┌─ Data shown

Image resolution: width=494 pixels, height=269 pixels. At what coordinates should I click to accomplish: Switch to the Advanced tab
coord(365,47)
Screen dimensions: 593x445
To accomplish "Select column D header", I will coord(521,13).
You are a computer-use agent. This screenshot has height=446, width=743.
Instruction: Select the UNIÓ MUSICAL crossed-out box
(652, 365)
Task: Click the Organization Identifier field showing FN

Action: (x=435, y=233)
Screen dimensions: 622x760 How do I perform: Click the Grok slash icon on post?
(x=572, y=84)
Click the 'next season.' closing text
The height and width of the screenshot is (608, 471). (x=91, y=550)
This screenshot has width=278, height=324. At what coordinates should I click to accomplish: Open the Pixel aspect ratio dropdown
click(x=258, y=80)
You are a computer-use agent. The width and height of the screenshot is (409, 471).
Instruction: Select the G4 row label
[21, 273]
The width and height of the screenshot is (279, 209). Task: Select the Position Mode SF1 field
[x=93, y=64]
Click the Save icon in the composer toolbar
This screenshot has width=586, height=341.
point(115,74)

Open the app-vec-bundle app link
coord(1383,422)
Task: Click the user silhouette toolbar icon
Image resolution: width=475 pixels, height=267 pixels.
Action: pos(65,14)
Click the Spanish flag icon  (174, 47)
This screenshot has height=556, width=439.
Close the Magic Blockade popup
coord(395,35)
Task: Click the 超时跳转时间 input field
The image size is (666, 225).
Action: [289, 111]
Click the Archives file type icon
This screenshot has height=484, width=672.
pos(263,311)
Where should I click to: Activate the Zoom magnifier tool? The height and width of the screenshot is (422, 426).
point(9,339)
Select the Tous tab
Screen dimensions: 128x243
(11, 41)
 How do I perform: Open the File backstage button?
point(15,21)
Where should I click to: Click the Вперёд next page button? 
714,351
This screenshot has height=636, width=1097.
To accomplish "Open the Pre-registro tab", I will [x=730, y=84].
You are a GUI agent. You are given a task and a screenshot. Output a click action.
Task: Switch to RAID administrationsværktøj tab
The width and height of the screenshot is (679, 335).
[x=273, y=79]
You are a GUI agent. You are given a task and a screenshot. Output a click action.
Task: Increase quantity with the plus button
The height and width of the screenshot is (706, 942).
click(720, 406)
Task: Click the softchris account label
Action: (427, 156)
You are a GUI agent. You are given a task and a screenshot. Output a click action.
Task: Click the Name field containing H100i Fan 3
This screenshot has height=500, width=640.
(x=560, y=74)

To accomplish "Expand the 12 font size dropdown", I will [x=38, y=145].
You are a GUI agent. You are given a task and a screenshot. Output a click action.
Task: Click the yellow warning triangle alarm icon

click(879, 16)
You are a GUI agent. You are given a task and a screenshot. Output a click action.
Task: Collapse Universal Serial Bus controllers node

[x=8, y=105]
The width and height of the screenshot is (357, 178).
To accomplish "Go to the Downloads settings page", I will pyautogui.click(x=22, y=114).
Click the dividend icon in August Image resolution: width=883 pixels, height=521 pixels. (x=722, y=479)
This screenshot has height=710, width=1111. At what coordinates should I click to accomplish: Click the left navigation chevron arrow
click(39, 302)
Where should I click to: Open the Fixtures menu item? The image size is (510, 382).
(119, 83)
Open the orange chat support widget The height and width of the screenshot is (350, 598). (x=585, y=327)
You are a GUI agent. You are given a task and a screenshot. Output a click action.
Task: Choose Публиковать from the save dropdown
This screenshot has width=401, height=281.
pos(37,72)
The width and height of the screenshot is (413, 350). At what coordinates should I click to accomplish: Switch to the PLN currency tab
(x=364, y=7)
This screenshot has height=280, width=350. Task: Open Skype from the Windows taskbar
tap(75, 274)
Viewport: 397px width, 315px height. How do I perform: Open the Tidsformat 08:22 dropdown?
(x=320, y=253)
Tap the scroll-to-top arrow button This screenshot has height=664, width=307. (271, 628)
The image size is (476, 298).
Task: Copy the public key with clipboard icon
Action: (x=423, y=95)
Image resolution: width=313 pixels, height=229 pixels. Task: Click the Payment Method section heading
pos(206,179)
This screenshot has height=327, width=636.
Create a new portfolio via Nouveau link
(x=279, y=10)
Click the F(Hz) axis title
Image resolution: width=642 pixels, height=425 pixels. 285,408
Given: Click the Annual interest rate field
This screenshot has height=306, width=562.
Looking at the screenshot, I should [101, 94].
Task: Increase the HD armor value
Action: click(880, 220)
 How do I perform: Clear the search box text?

└─

An exact reproduction of the listing is required, covering every entry.

### Task response
Image resolution: width=494 pixels, height=269 pixels. At what coordinates should I click to accomplish: Switch to the Advanced tab
coord(365,47)
Screen dimensions: 593x445
To accomplish "Select column D header", I will coord(521,13).
You are a computer-use agent. This screenshot has height=446, width=743.
Instruction: Select the UNIÓ MUSICAL crossed-out box
(652, 365)
Task: Click the Organization Identifier field showing FN

Action: (x=435, y=233)
Screen dimensions: 622x760 How do I perform: Click the Grok slash icon on post?
(x=572, y=84)
Click the 'next season.' closing text
The height and width of the screenshot is (608, 471). (x=91, y=550)
This screenshot has width=278, height=324. At what coordinates should I click to accomplish: Open the Pixel aspect ratio dropdown
click(x=258, y=80)
You are a computer-use agent. The width and height of the screenshot is (409, 471).
Instruction: Select the G4 row label
[21, 273]
The width and height of the screenshot is (279, 209). Task: Select the Position Mode SF1 field
[x=93, y=64]
Click the Save icon in the composer toolbar
This screenshot has width=586, height=341.
point(115,74)

Open the app-vec-bundle app link
coord(1383,422)
Task: Click the user silhouette toolbar icon
Image resolution: width=475 pixels, height=267 pixels.
Action: pos(65,14)
Click the Spanish flag icon  (174, 47)
This screenshot has height=556, width=439.
Close the Magic Blockade popup
coord(395,35)
Task: Click the 超时跳转时间 input field
The image size is (666, 225).
Action: [289, 111]
Click the Archives file type icon
This screenshot has height=484, width=672.
pos(263,311)
Where should I click to: Activate the Zoom magnifier tool? The height and width of the screenshot is (422, 426).
point(9,339)
Select the Tous tab
Screen dimensions: 128x243
(11, 41)
 How do I perform: Open the File backstage button?
point(15,21)
Where should I click to: Click the Вперёд next page button? 
714,351
This screenshot has height=636, width=1097.
To accomplish "Open the Pre-registro tab", I will [x=730, y=84].
You are a GUI agent. You are given a task and a screenshot. Output a click action.
Task: Switch to RAID administrationsværktøj tab
The width and height of the screenshot is (679, 335).
[x=273, y=79]
You are a GUI agent. You are given a task and a screenshot. Output a click action.
Task: Increase quantity with the plus button
The height and width of the screenshot is (706, 942).
click(720, 406)
Task: Click the softchris account label
Action: (427, 156)
You are a GUI agent. You are given a task and a screenshot. Output a click action.
Task: Click the Name field containing H100i Fan 3
This screenshot has height=500, width=640.
(x=560, y=74)

To accomplish "Expand the 12 font size dropdown", I will [x=38, y=145].
You are a GUI agent. You are given a task and a screenshot. Output a click action.
Task: Click the yellow warning triangle alarm icon

click(879, 16)
You are a GUI agent. You are given a task and a screenshot. Output a click action.
Task: Collapse Universal Serial Bus controllers node

[x=8, y=105]
The width and height of the screenshot is (357, 178).
To accomplish "Go to the Downloads settings page", I will pyautogui.click(x=22, y=114).
Click the dividend icon in August Image resolution: width=883 pixels, height=521 pixels. (x=722, y=479)
This screenshot has height=710, width=1111. At what coordinates should I click to accomplish: Click the left navigation chevron arrow
click(39, 302)
Where should I click to: Open the Fixtures menu item? The image size is (510, 382).
(119, 83)
Open the orange chat support widget The height and width of the screenshot is (350, 598). (x=585, y=327)
You are a GUI agent. You are given a task and a screenshot. Output a click action.
Task: Choose Публиковать from the save dropdown
This screenshot has width=401, height=281.
pos(37,72)
The width and height of the screenshot is (413, 350). At what coordinates should I click to accomplish: Switch to the PLN currency tab
(x=364, y=7)
This screenshot has height=280, width=350. Task: Open Skype from the Windows taskbar
tap(75, 274)
Viewport: 397px width, 315px height. How do I perform: Open the Tidsformat 08:22 dropdown?
(x=320, y=253)
Tap the scroll-to-top arrow button This screenshot has height=664, width=307. (271, 628)
The image size is (476, 298).
Task: Copy the public key with clipboard icon
Action: (x=423, y=95)
Image resolution: width=313 pixels, height=229 pixels. Task: Click the Payment Method section heading
pos(206,179)
This screenshot has height=327, width=636.
Create a new portfolio via Nouveau link
(x=279, y=10)
Click the F(Hz) axis title
Image resolution: width=642 pixels, height=425 pixels. 285,408
Given: Click the Annual interest rate field
This screenshot has height=306, width=562.
Looking at the screenshot, I should [101, 94].
Task: Increase the HD armor value
Action: click(880, 220)
 How do I perform: Clear the search box text?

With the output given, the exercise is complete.